Westlake’s voice turned brittle. Luke could imagine him hunched in his lab, his body grown gnomish, his posture covetous as he hoarded his dark secret.
“And I . . . I don’t want them to have it. This is all mine.”
More sucking. Luke pictured Westlake’s thumb, pink from the suction.
“I have to say this. Not long ago, when I was staring at the hole—it commands my attention, I’ll tell you that—it changed. Went opaque, is perhaps the word. Like watery milk. Behind it, or through it, I saw shapes. Indistinct but wonderful. Like dark wings fluttering. An enormous space filled with this antic fluttering.”
The tone of Westlake’s voice was off-putting—there was an uncomfortable echo of Alice’s voice in it, the way she’d sounded after she’d been caught staring at Westlake’s hatch.
“W
hatever this is that I’ve discovered . . . it, they, can be communicated with, I am sure of it. Reasoned with. They are here to help. I sense no hatred. Only curiosity.”
Curiosity. The word stuck in Luke’s brain like a quill. Somehow it seemed even more frightening than pure hatred.
“This is my final recording. I will continue to chart my progress in my journals. I am confident that what lies on the other side is beneficial. Are they the bringers of the ambrosia? If so, perhaps they will tell us how to harness its awesome power. I believe in this possibility, and I will endeavor to make it so.”
Click.
14.
LUKE’S ARMS WERE TENSED hard as marble; a concerted effort was needed to force his muscles to relax.

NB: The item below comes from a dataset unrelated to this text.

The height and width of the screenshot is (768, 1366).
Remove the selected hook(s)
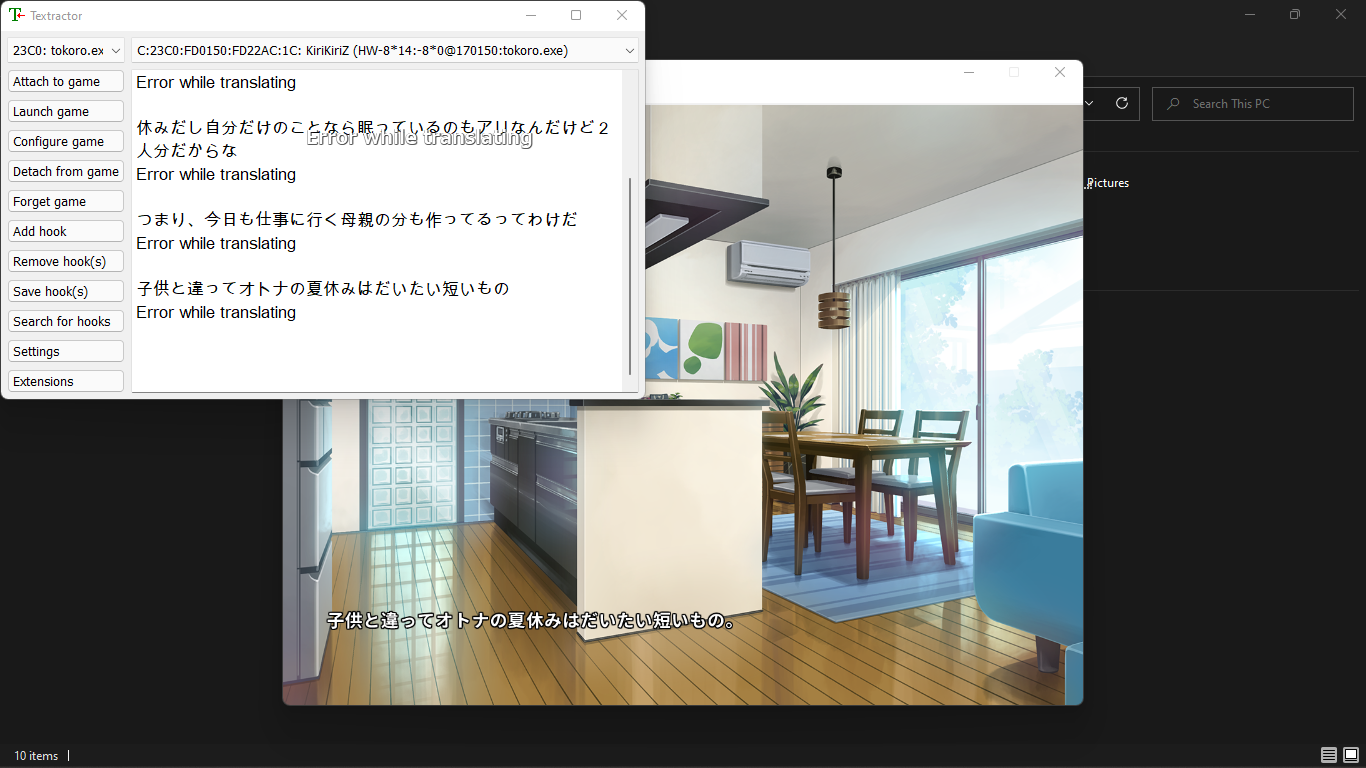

He had to consider the possibility that none of this had happened. That Westlake had caught a malignant case of the sea-sillies—that, or a particularly baffling indicator of the ’Gets. These files were no more than a manifestation of his creeping insanity—he’d imagined the whole goddamn thing. He’d isolated himself in his lab the same way a dying bear will crawl into the shadows of its cave; in his own sickness and delusion, Westlake had played make-believe, slave to the apparitions in his head.

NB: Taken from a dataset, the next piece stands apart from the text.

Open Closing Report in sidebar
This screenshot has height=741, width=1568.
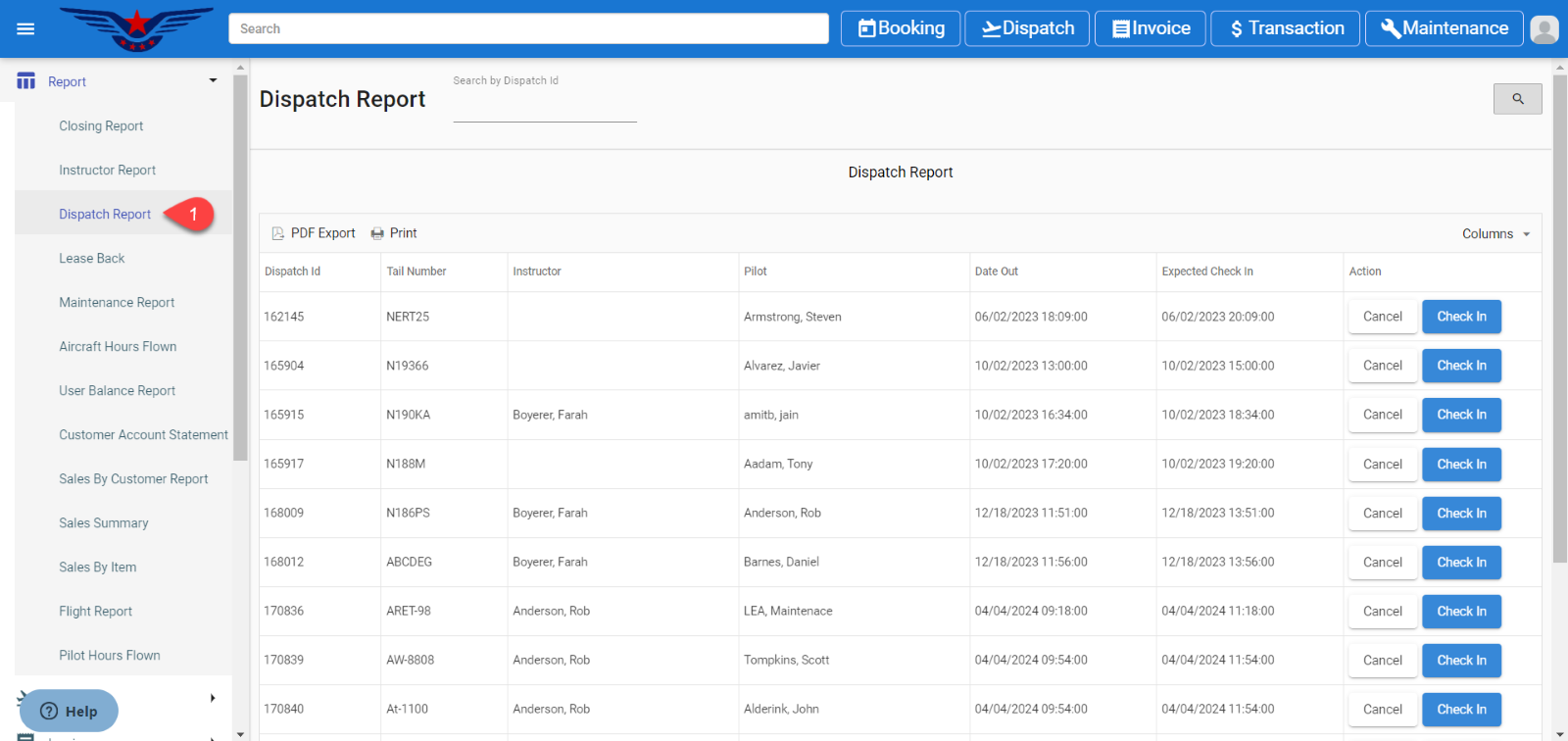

What had Luke heard, really? The buzz of bees. Some scraping and scratching. A few knocks—knocks Westlake could have made himself, playing a game of call-and-answer with himself. What about the watery echo? Luke figured immersing the microphone in a glass of water would have the same effect.
Disconcerted, Luke lay down. He was so damn tired. His body was physically shutting down, a power grid starved of electricity. He’d rest briefly, and upon waking, he’d take Westlake’s laptop to Al and Clayton. They could listen to the files and decide what to make of them.
He shut his eyes and tried to conjure Abby’s face. Instead, a different scene: Abby and Luke in the bedroom of their shoebox apartment, back when they were graduate students. The heat lay thick inside the walls; that late-summer warmth did something to Abby. Set her afire. She’d sat on the bed with that beguiling smile. She pulled his sweats down, then his Fruit of the Looms with one finger, leaving them strung clumsily around his knees.